Records shown: Begin

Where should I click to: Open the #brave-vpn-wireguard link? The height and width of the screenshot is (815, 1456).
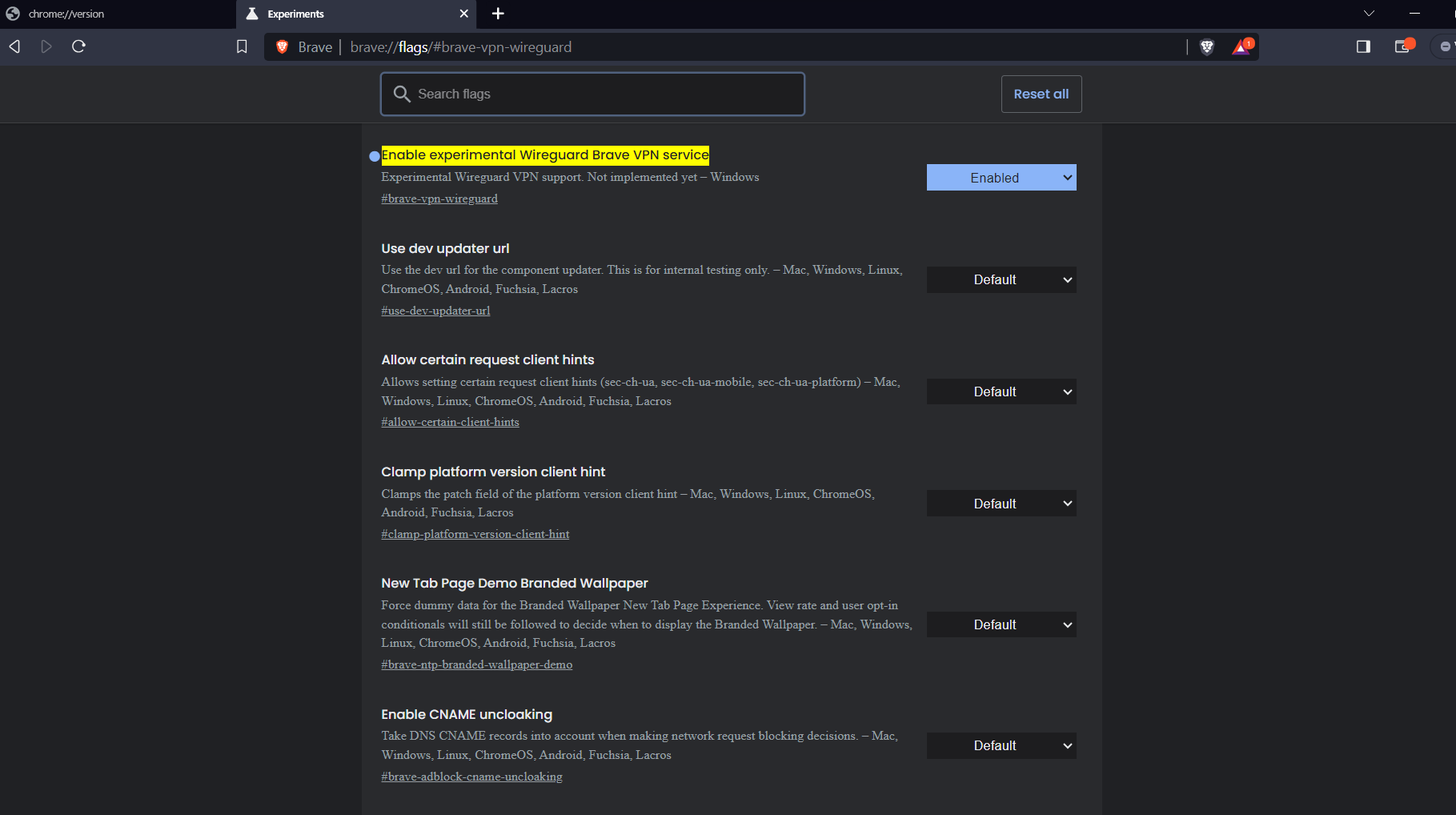click(x=439, y=198)
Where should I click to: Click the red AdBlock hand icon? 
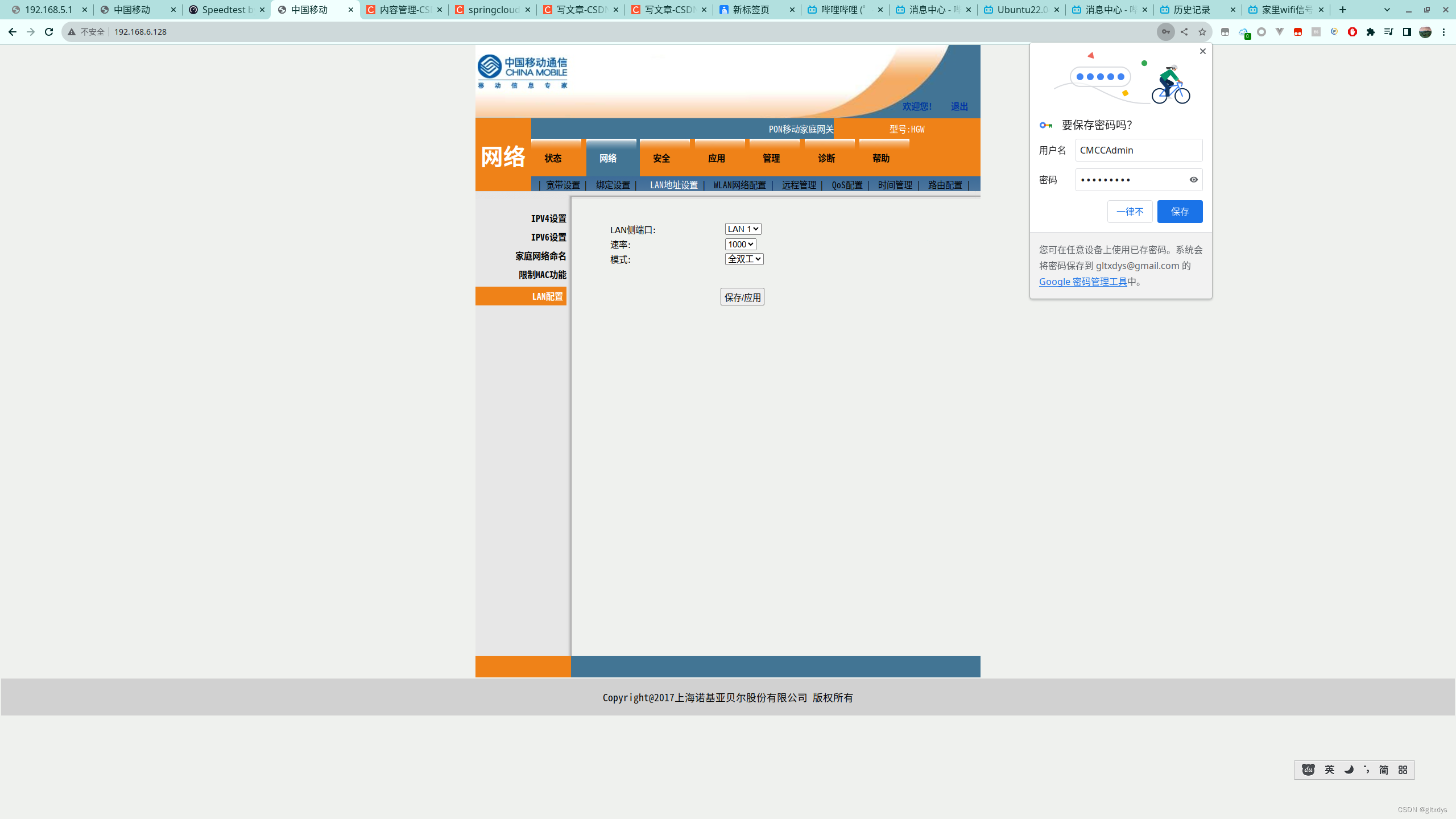[x=1352, y=32]
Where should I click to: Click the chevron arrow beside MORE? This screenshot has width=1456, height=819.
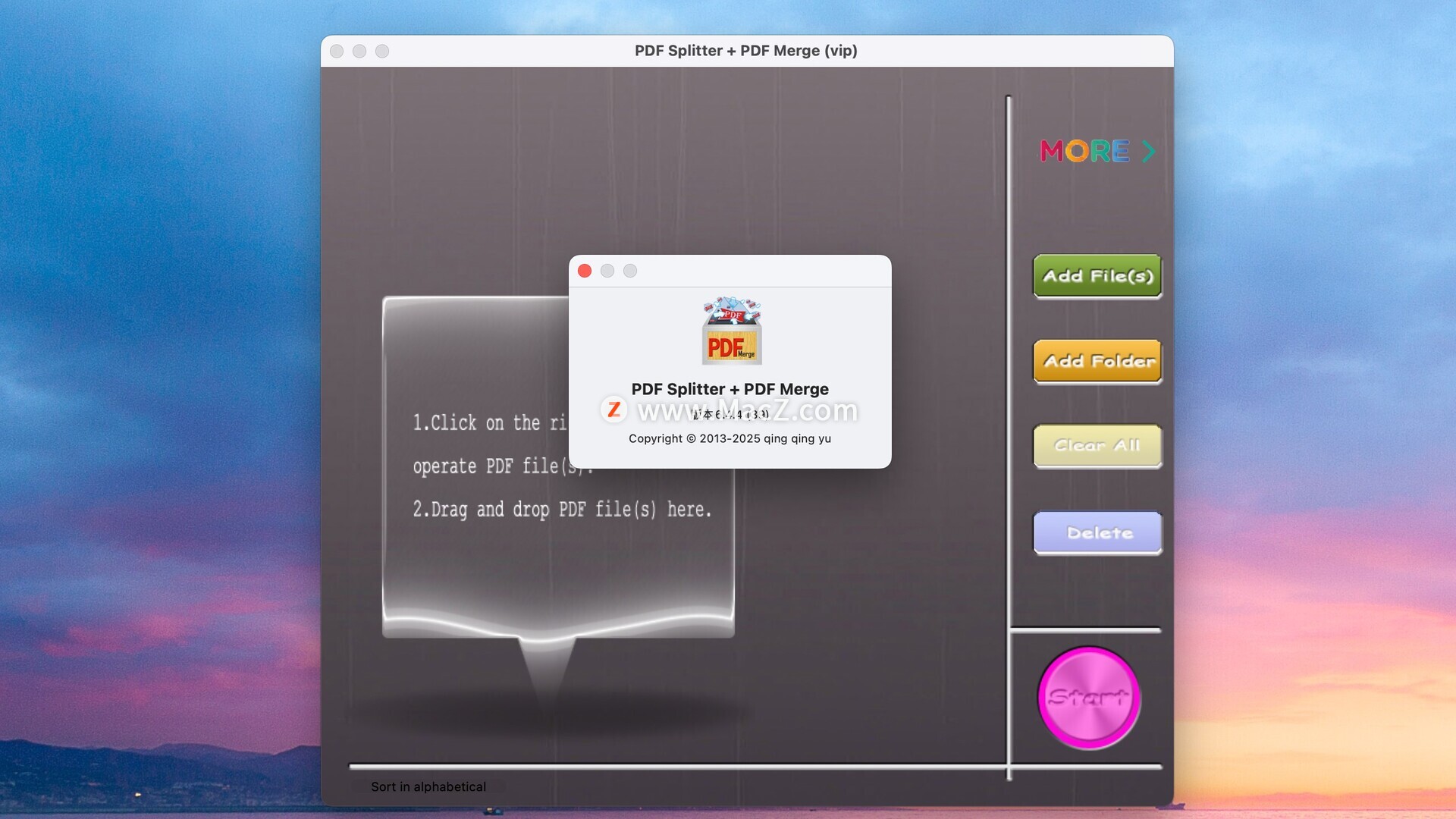(1148, 151)
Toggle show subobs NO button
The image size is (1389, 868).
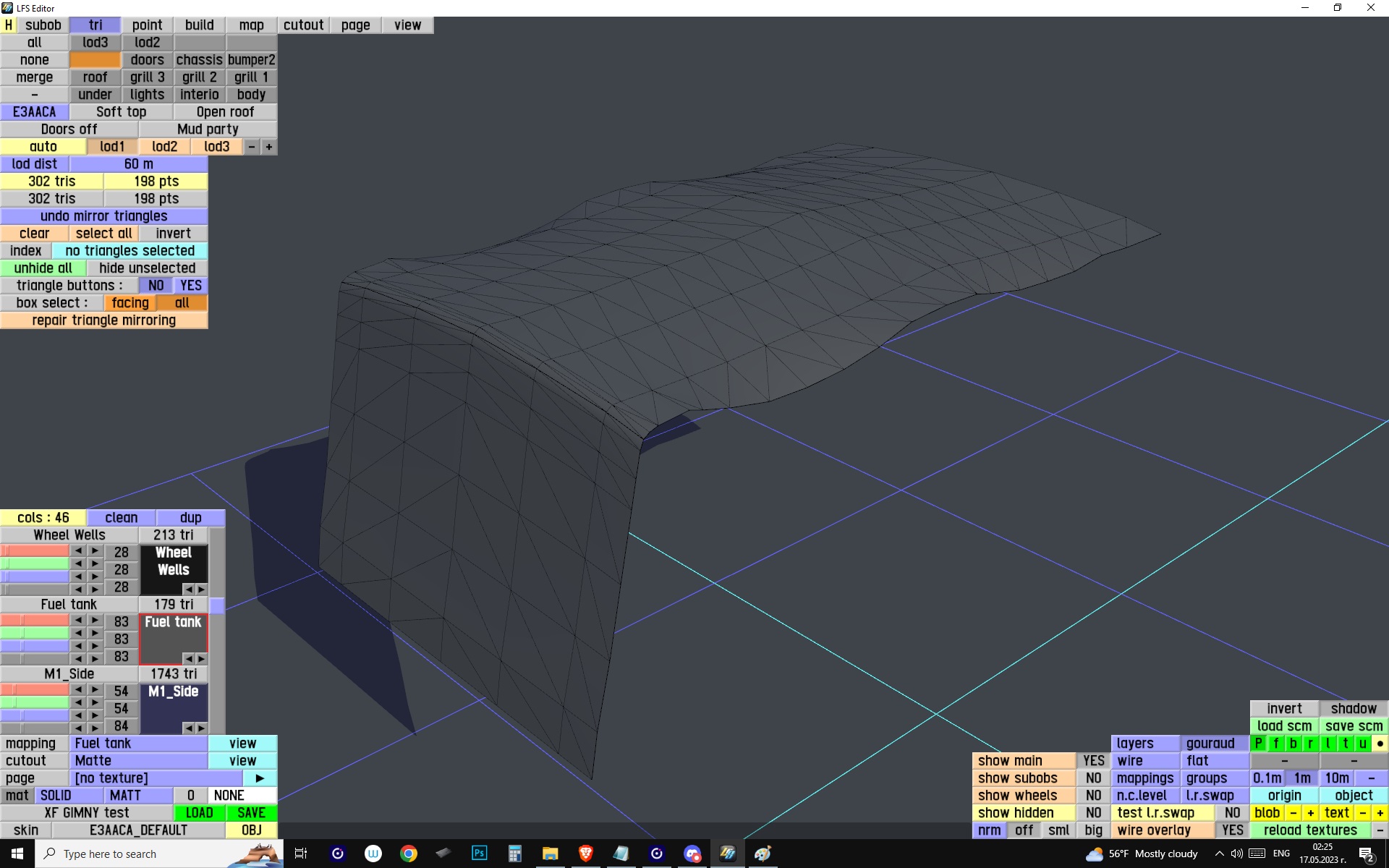coord(1092,778)
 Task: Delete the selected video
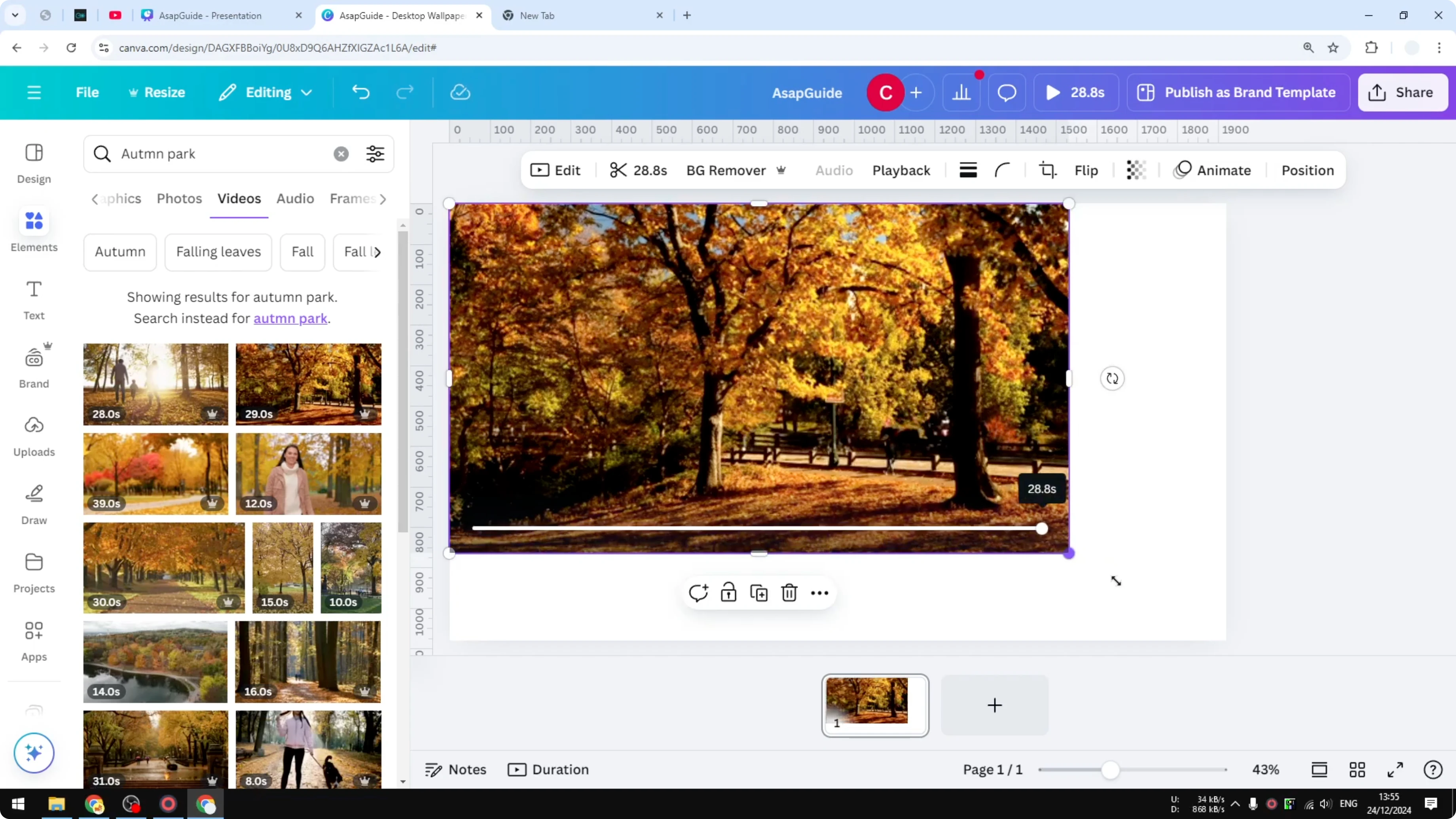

Records shown: End

> Directions for this task:
The answer must match the entries above line for line, with the pictures dropped.

> Answer space:
Where should I click to: Open the #brave-vpn-wireguard link? The height and width of the screenshot is (815, 1456).
click(x=439, y=198)
Where should I click to: Click the red AdBlock hand icon? 
[x=1352, y=32]
Where should I click to: Click the chevron arrow beside MORE? This screenshot has width=1456, height=819.
(1148, 151)
Toggle show subobs NO button
The image size is (1389, 868).
coord(1092,778)
 Task: Delete the selected video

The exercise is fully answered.